### WHAT TO DO
Copy every line of the listing that holds the string "Angle".

### GIVEN ENTRIES
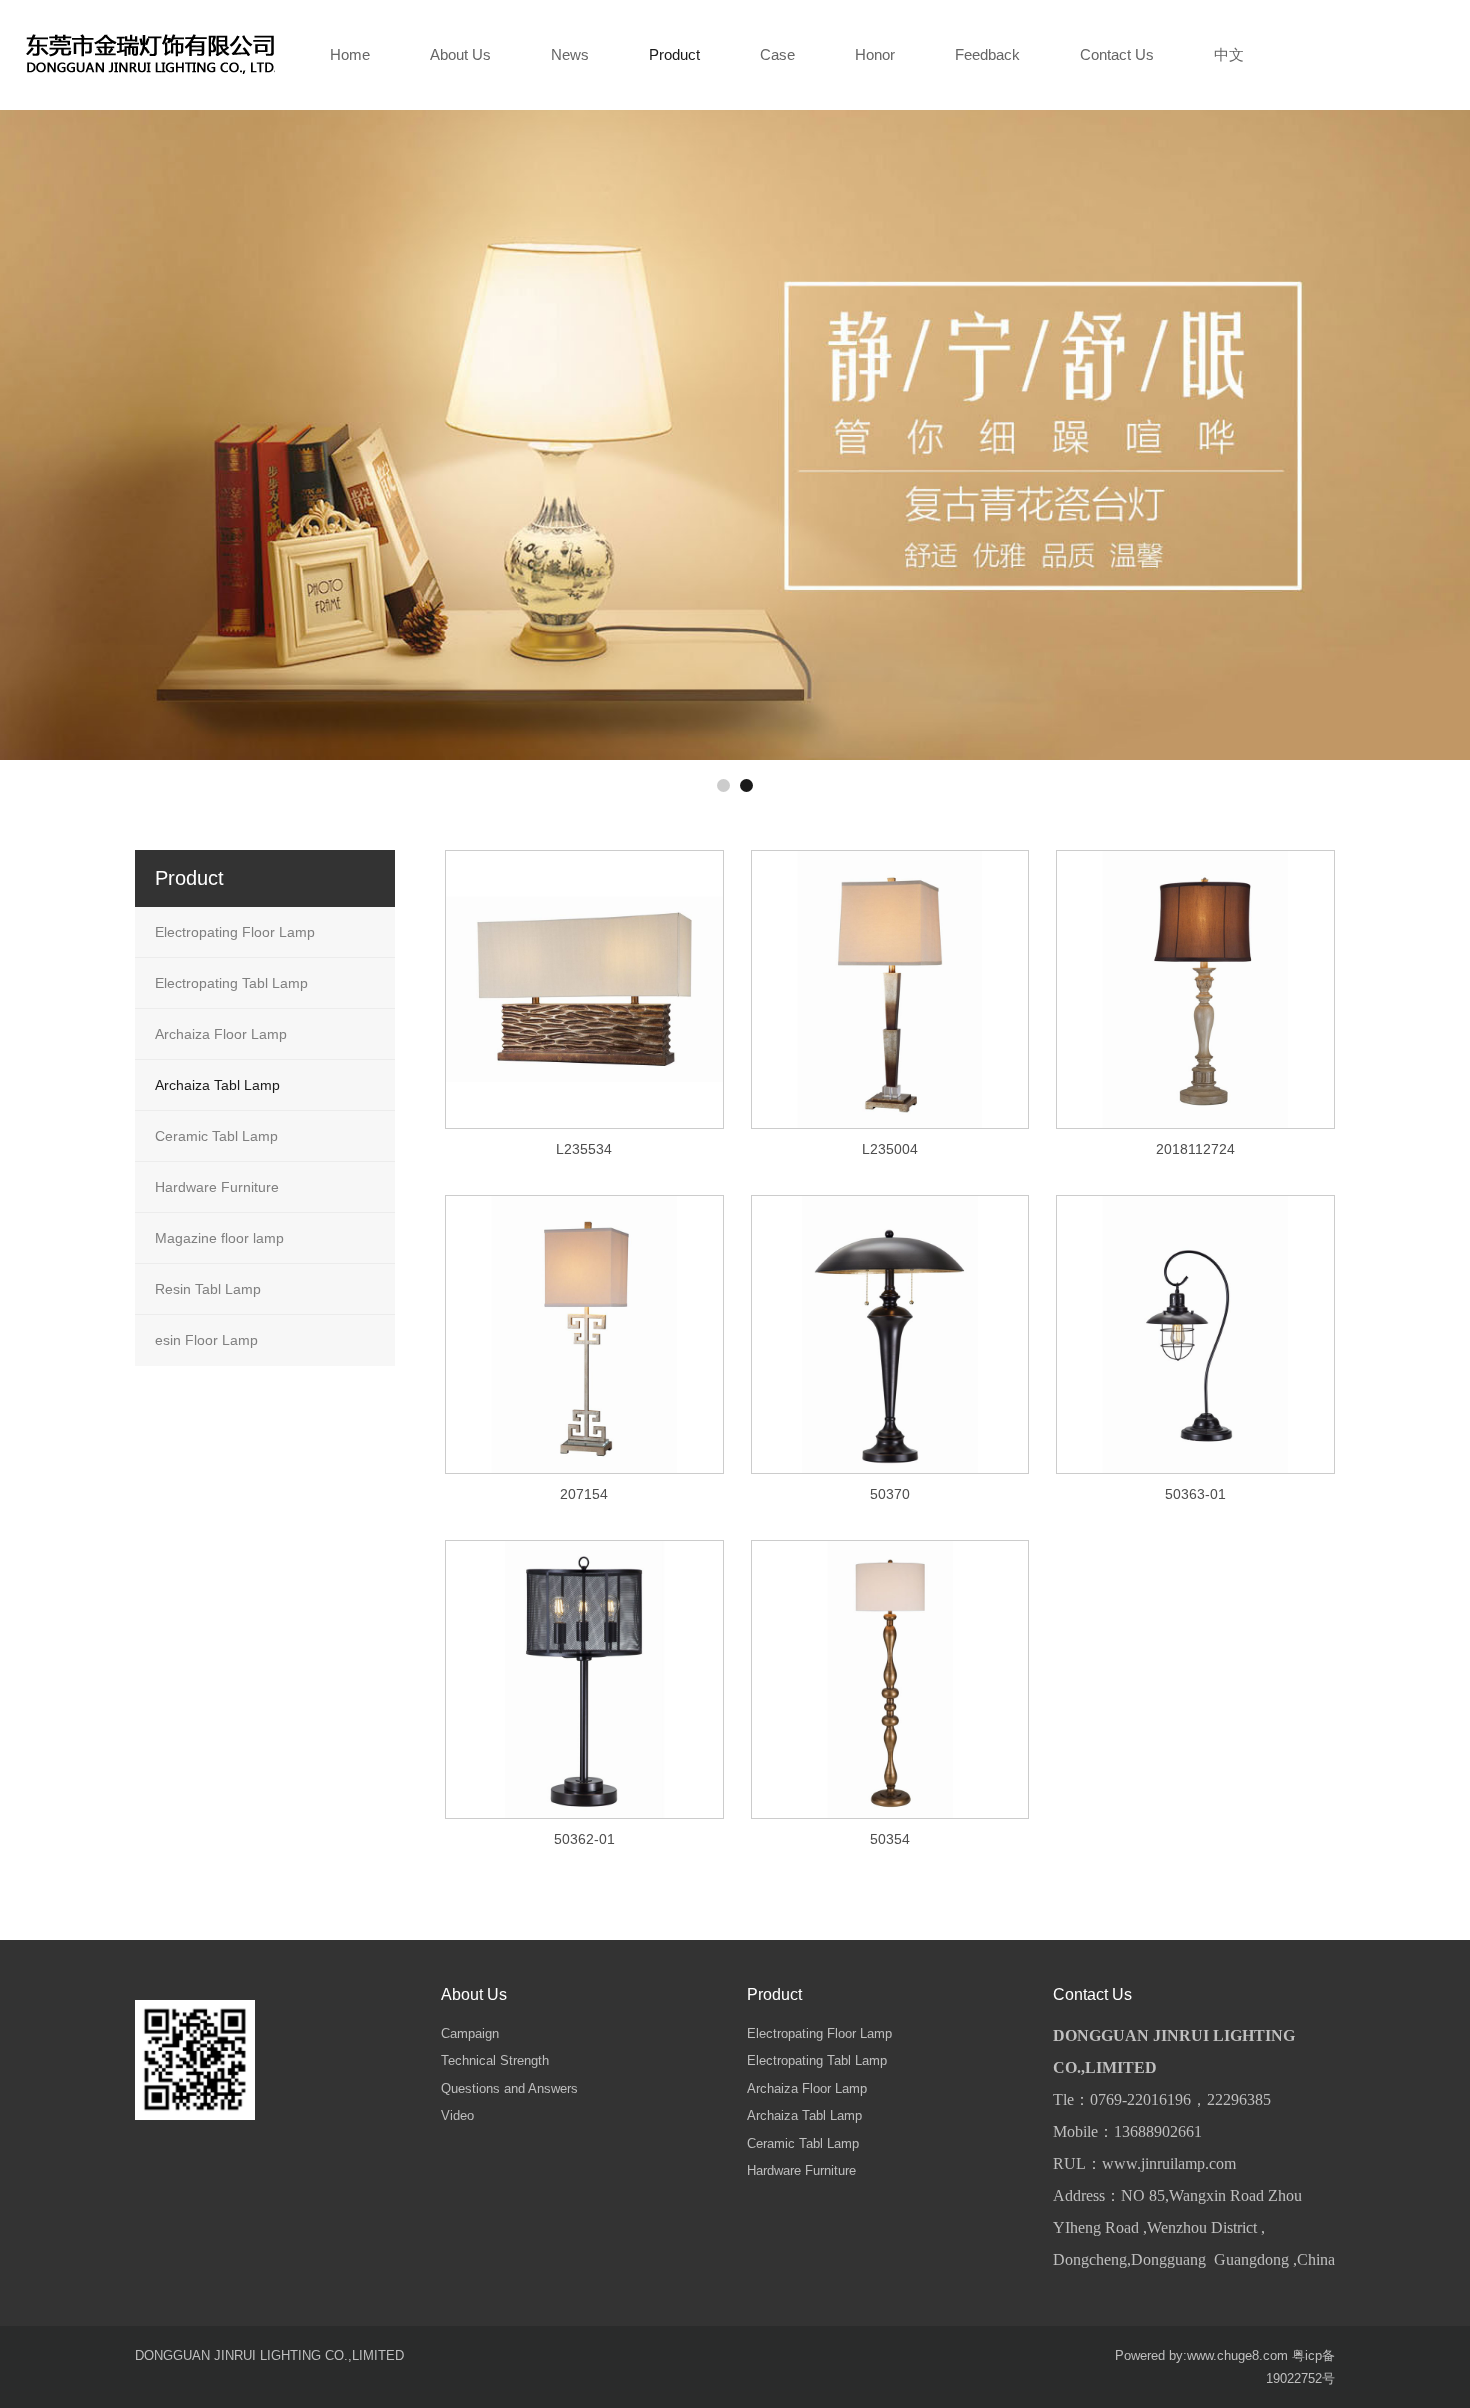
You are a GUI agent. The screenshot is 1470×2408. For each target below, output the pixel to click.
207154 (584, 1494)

--

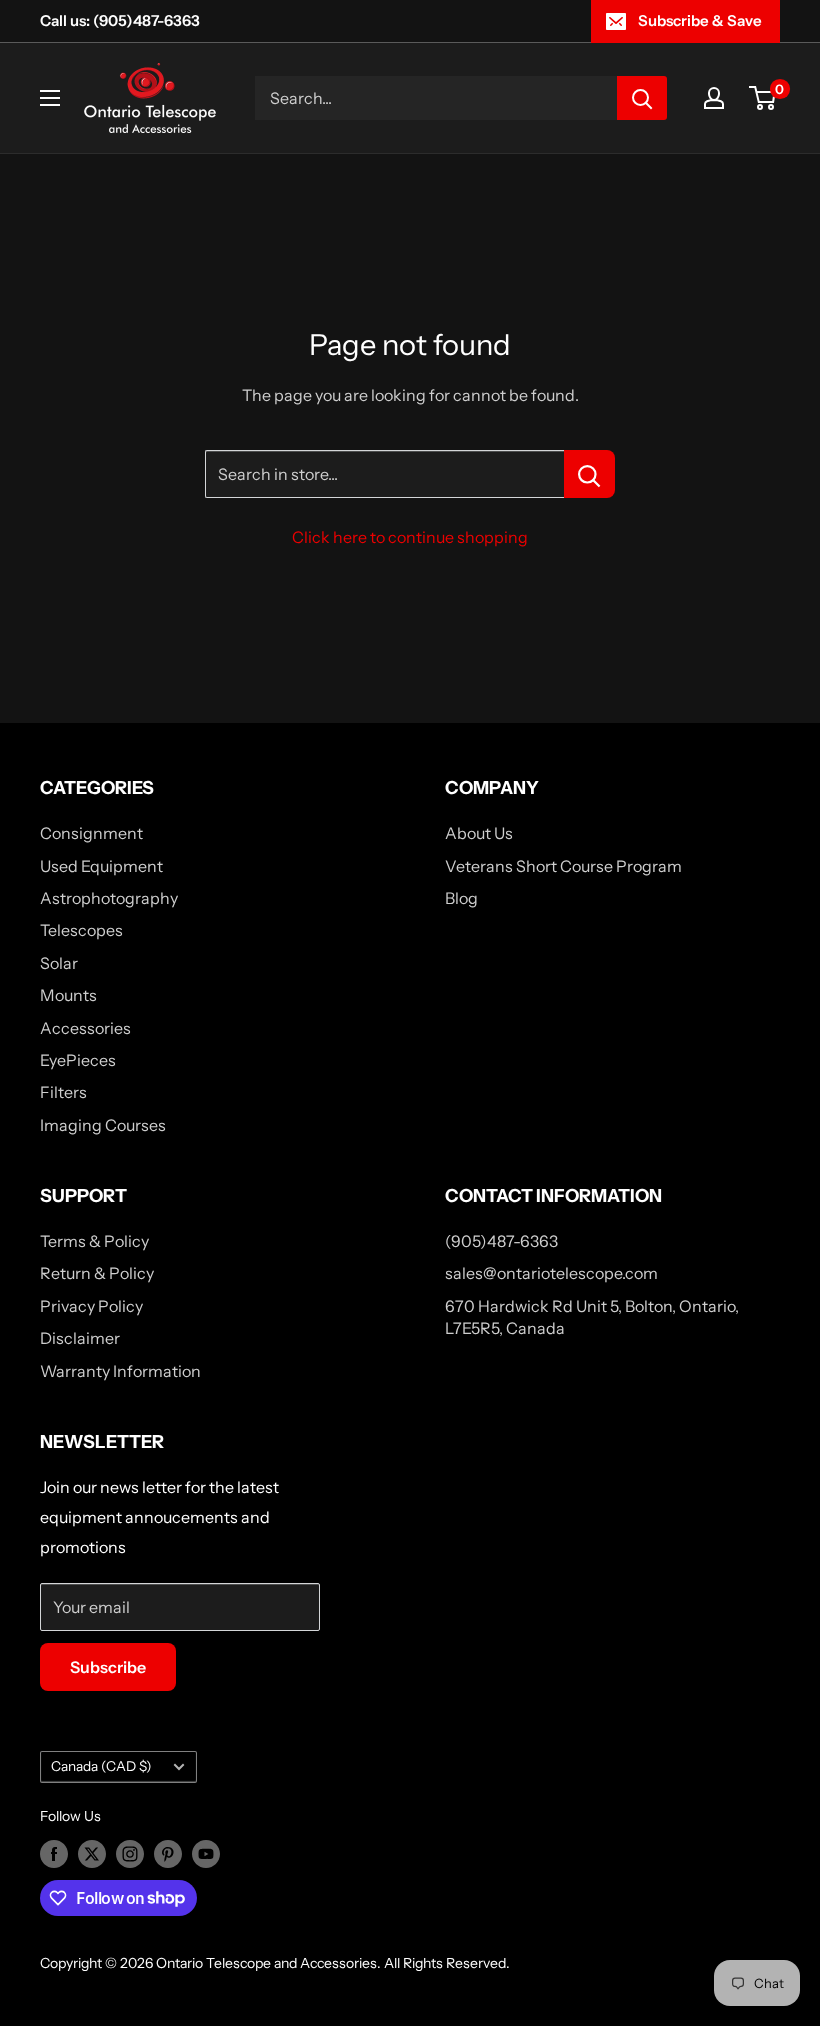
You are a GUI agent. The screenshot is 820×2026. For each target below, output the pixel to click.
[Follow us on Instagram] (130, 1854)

---

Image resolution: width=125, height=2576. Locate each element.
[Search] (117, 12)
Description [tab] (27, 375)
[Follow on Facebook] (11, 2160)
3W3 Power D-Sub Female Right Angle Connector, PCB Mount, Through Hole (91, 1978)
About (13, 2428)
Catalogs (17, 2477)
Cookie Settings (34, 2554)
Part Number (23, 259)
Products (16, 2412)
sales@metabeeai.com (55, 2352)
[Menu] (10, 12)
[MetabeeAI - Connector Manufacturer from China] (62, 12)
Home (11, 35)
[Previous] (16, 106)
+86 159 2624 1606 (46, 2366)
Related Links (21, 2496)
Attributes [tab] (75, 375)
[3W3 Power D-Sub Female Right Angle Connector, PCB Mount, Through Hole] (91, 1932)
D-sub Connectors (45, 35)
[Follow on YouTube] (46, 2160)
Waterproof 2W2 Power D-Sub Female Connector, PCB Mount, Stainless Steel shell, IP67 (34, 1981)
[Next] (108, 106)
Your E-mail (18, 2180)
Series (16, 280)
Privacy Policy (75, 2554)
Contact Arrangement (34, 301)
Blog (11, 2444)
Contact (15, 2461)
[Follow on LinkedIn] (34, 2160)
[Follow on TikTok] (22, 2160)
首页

### RESPONSE BELOW
3W3 Power D-Sub Female Right Angle Connector, PCB Mount, Through Hole (91, 1978)
[3W3 Power D-Sub Female Right Angle Connector, PCB Mount, Through Hole] (91, 1932)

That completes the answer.